**What this task involves:** Which lines of the records below contain the word "computer"? Report each of them in full.

(Stored records)
'''

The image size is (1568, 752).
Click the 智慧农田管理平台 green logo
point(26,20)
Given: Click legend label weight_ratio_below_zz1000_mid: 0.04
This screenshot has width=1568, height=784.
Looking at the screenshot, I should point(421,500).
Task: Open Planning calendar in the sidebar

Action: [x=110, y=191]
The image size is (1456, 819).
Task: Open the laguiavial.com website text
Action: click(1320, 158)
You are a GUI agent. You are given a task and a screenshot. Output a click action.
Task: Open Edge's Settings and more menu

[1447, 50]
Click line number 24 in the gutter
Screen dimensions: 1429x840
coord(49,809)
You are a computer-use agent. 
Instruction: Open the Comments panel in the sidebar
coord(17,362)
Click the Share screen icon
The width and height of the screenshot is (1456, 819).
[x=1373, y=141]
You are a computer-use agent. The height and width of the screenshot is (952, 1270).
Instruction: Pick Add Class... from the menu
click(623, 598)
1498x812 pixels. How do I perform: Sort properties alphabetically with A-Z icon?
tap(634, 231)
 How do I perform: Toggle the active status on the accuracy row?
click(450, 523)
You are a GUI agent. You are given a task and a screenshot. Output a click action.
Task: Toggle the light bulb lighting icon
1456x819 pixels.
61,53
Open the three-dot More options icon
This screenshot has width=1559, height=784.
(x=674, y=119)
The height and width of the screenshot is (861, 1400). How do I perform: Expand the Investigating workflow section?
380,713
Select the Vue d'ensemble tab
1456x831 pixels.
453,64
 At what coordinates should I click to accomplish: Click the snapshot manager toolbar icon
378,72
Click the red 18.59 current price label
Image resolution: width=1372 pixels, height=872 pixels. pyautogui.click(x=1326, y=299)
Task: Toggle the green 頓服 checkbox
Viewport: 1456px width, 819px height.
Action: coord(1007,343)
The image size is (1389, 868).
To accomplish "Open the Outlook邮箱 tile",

'''

**Task result:**
You are a computer-use agent. 
You are a computer-use agent. The height and width of the screenshot is (952, 1270).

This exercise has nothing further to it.